** Extrait à lire **

========

L’être vivant appréhende le monde à travers ses sens. Le réel, muet, ne se livre qu’en éclats traduits par la perception. La vue en offre un exemple limpide de la transduction à l’œuvre : la lumière, rayonnement électromagnétique, atteint la rétine, où elle est convertie en signaux électrochimiques. Les influx nerveux sont ensuite interprétés par le cortex cérébral en couleurs, contrastes, formes et reliefs. L’audition, le toucher, l’odorat ou encore le goût obéissent au même principe : non pas une reproduction fidèle de ce qui est, mais un reflet façonné par les interfaces biologiques. Ainsi, l’objet perçu n’est pas la chose en soi, mais une construction neurosensorielle.

Pour autant, l’intermédiation sensorielle n’érige pas de barrière infranchissable à la connaissance. Par le jeu des mutations génétiques et de la sélection naturelle, les sens favorisant la survie ont émergé et se sont développés progressivement : orienter le mouvement, discerner les menaces, ou encore agir sur l’environnement. Le cerveau — détecteur de formes et chasseur de régularités — dépasse la médiation sensorielle : il repère des motifs à partir de signaux épars. Cette capacité à reconnaître des structures — symétries, cycles, causalités — permet d’accumuler l’expérience, de la transmettre, de la raffiner. Néanmoins, ce même cerveau qui s’efforce d’ordonner le réel se heurte à ses mirages : biais cognitifs et affects viennent troubler la justesse de son discernement.

========

** Enregistrements présentés **

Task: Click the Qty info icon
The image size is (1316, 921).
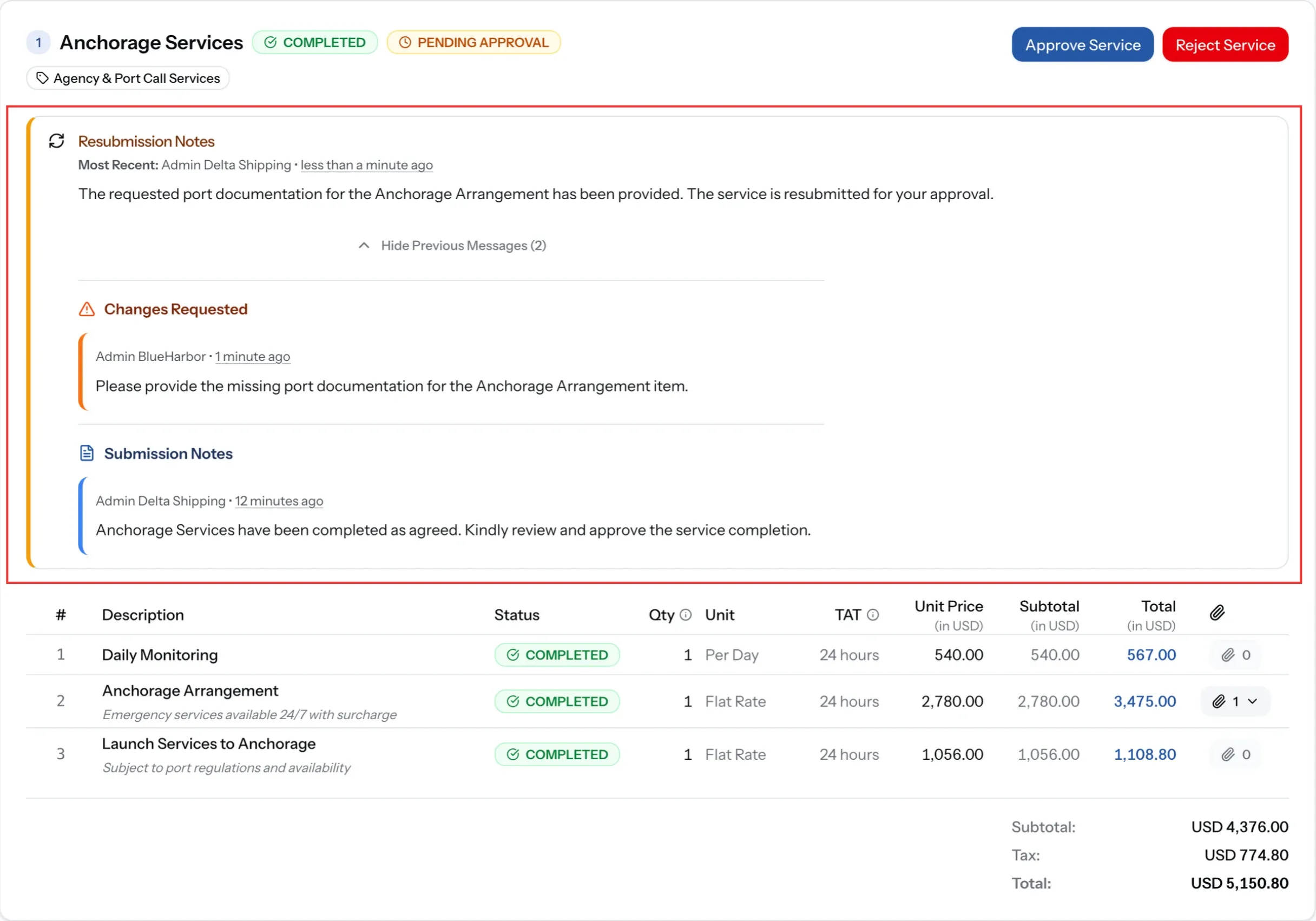Action: coord(686,615)
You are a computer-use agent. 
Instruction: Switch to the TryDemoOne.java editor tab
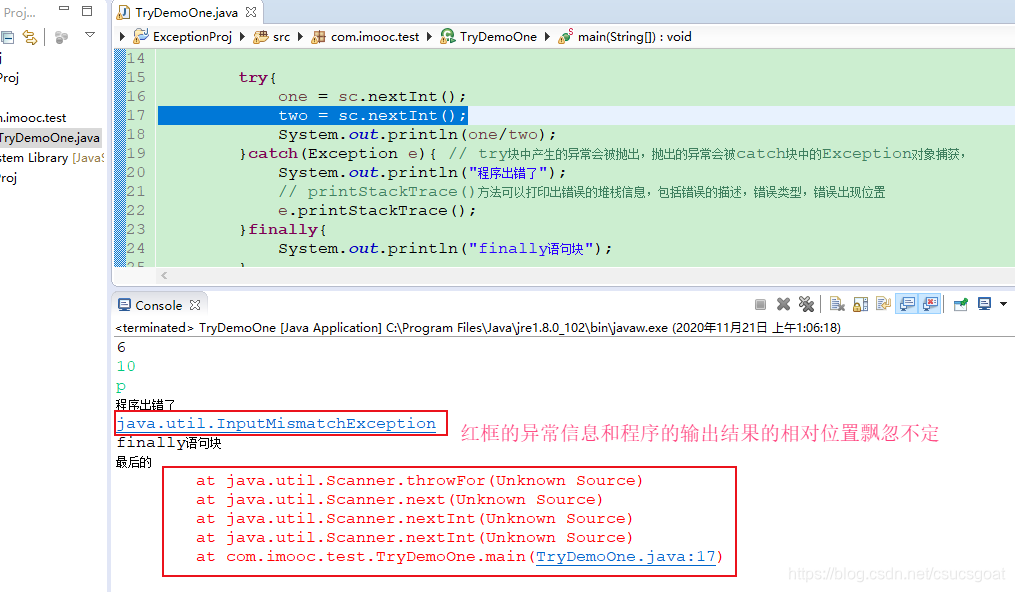point(185,14)
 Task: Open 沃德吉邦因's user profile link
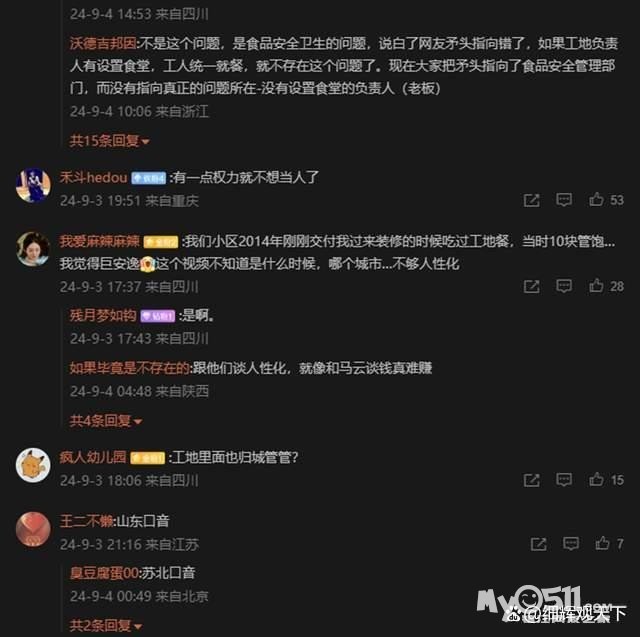click(x=103, y=43)
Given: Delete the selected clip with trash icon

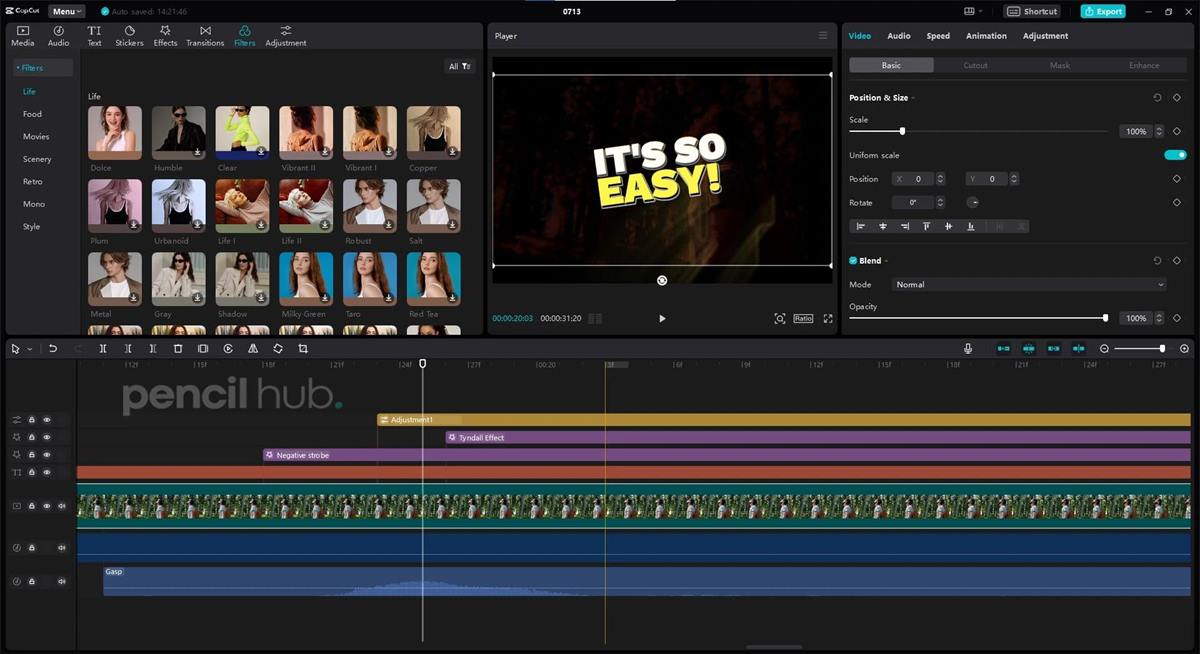Looking at the screenshot, I should point(178,349).
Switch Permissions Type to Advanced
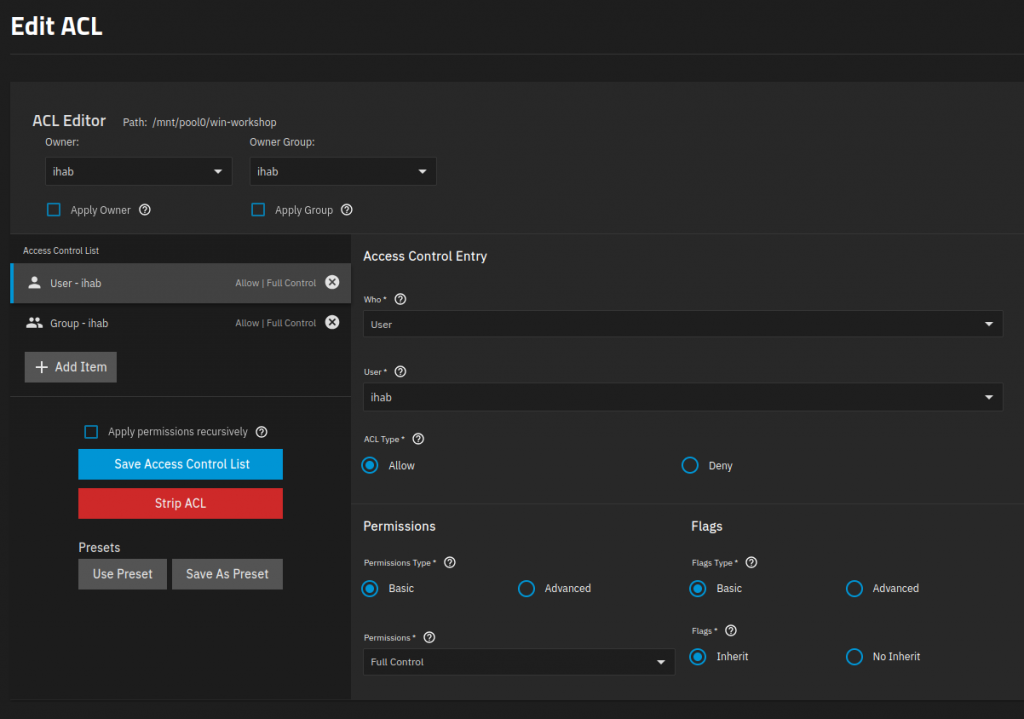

========

** Votre tâche **
Recopiez le texte sur la perception sensorielle à partir des mots « Pour autant, l’intermédiation » et jusqu’aux mots « de son discernement. » inclus. Substituez-y « illusions » à « mirages ».

** Solution proposée **
Pour autant, l’intermédiation sensorielle n’érige pas de barrière infranchissable à la connaissance. Par le jeu des mutations génétiques et de la sélection naturelle, les sens favorisant la survie ont émergé et se sont développés progressivement : orienter le mouvement, discerner les menaces, ou encore agir sur l’environnement. Le cerveau — détecteur de formes et chasseur de régularités — dépasse la médiation sensorielle : il repère des motifs à partir de signaux épars. Cette capacité à reconnaître des structures — symétries, cycles, causalités — permet d’accumuler l’expérience, de la transmettre, de la raffiner. Néanmoins, ce même cerveau qui s’efforce d’ordonner le réel se heurte à ses illusions : biais cognitifs et affects viennent troubler la justesse de son discernement.